RALEIGH, N.C. (AP) — A longtime North Carolina judge is preparing for a reduced role at the 4th U.S. Circuit Court of Appeals.
Circuit Judge Jim Wynn, who joined the federal appellate court in 2010, filed notice earlier this month that he would be moving to what’s called senior status.
Wynn’s specific date for that switch — which will then create a vacancy on the 15-member appeals court — was not immediately posted on the U.S. Courts website. Under senior status, judges can choose to handle a reduced caseload while receiving the salary of their position as an annuity.
Wynn, who will turn 70 in March, is a Martin County native and one of three North Carolina judges on the 4th Circuit, which is based in Richmond, Virginia, and hears federal appeals originating from North Carolina, Virginia, South Carolina, Maryland and West Virginia.
A former Navy officer, Wynn served on the North Carolina Court of Appeals almost continuously from 1990 until his 4th Circuit confirmation. Then-Gov. Jim Hunt had appointed Wynn to the state Supreme Court in 1998 to fill a vacancy, but he lost an election to remain on the high court weeks later and was then returned to the state Court of Appeals.
Wynn was first nominated to the 4th Circuit in 1999 by President Bill Clinton. Then-Sen. Jesse Helms, R-N.C., blocked his approval. President Barack Obama’s nomination of Wynn in 2009 proved to be successful. President Joe Biden will be ensured the opportunity to nominate a successor on the court should Wynn soon complete his move to senior status.
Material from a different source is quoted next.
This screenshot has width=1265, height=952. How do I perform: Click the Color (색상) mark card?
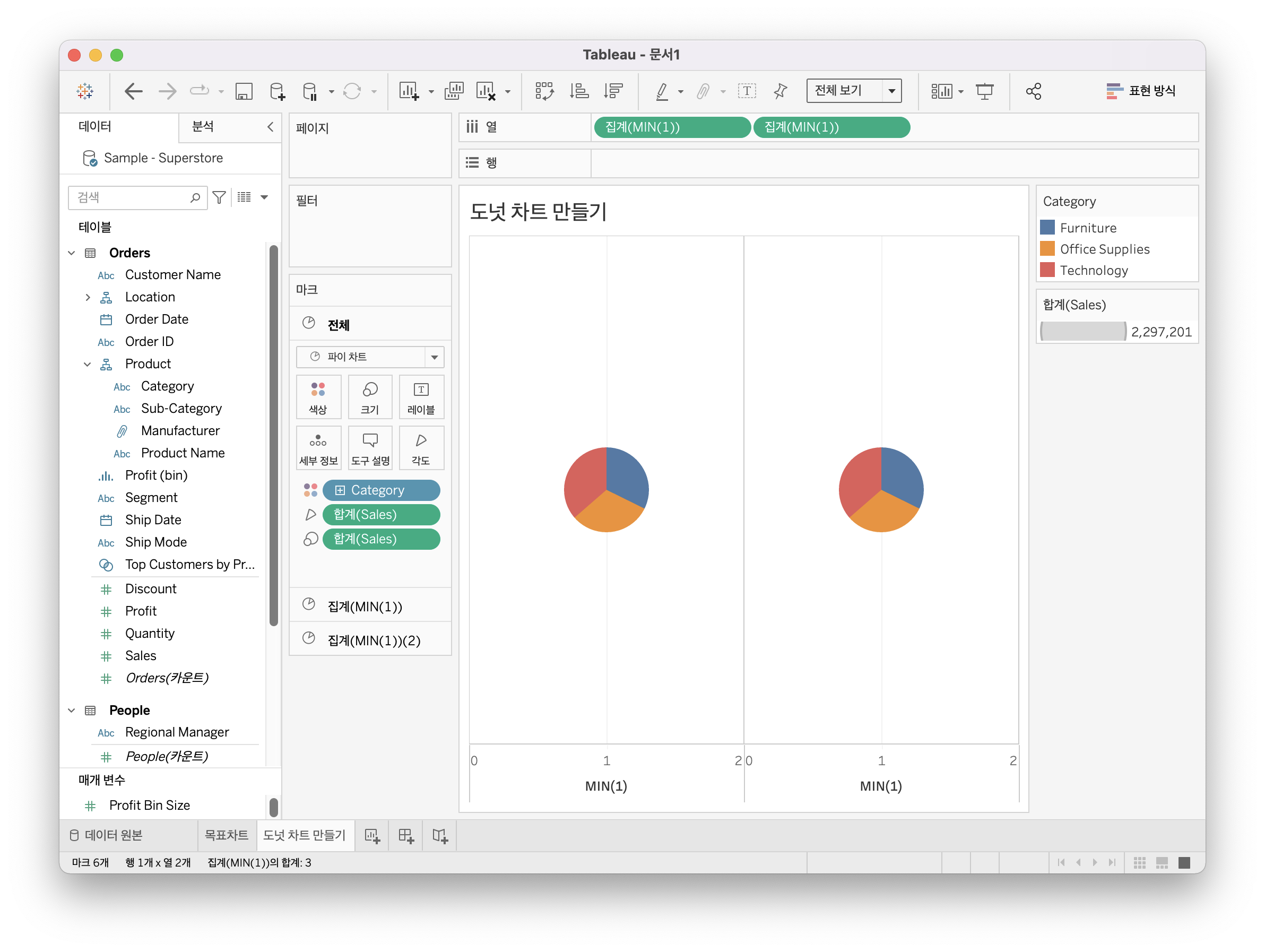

While at the 4th Circuit, Wynn wrote opinions for three-judge panels that struck down North Carolina legislative districts as racial gerrymanders, and a congressional district map as stained by “invidious partisanship” designed to favor Republicans who drew it. The U.S. Supreme Court essentially threw out his partisan gerrymandering decision in 2019.
Wynn was on a 2016 appeals panel that struck down several portions of a 2013 North Carolina law requiring photo identification to vote and scaling back early in-person voting. That panel determined that the challenged provisions targeted “African Americans with almost surgical precision” and that the GOP-dominated General Assembly enacted them with discriminatory intent.